RECORDS PROVIDED =>
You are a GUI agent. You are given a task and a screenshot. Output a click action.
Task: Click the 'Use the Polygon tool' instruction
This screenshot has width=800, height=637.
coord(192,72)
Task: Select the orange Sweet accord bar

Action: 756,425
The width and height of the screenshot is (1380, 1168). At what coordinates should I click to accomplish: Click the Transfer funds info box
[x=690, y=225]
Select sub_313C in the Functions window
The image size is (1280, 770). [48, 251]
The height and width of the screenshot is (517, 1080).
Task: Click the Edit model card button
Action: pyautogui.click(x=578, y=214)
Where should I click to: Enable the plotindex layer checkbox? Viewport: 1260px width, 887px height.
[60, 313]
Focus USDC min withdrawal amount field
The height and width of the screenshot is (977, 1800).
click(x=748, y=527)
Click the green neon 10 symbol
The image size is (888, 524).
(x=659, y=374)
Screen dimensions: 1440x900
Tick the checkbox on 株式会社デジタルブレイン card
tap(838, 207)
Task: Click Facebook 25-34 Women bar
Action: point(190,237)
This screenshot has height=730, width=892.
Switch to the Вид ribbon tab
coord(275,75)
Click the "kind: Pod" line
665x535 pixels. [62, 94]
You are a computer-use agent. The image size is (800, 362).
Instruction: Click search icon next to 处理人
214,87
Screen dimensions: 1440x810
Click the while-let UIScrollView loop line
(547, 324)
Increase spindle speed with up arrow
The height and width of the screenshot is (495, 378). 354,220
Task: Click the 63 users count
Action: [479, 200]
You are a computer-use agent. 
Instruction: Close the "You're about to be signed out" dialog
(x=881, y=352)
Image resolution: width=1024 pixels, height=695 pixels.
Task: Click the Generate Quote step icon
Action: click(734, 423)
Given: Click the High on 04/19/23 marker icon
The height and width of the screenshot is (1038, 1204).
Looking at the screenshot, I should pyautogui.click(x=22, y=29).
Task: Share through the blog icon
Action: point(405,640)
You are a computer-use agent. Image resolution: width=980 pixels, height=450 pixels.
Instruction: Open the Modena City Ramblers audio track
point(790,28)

WHAT YOU SHOULD DO => Only lines with the word "agent" are wanted, so copy each one from the records.

RESULT FOR THIS TASK =>
You are a GUI agent. You are given a task and a screenshot. Output a click action.
You are a computer-use agent. The image size is (800, 362).
You are a computer-use agent. 
You are a computer-use agent. Image resolution: width=980 pixels, height=450 pixels.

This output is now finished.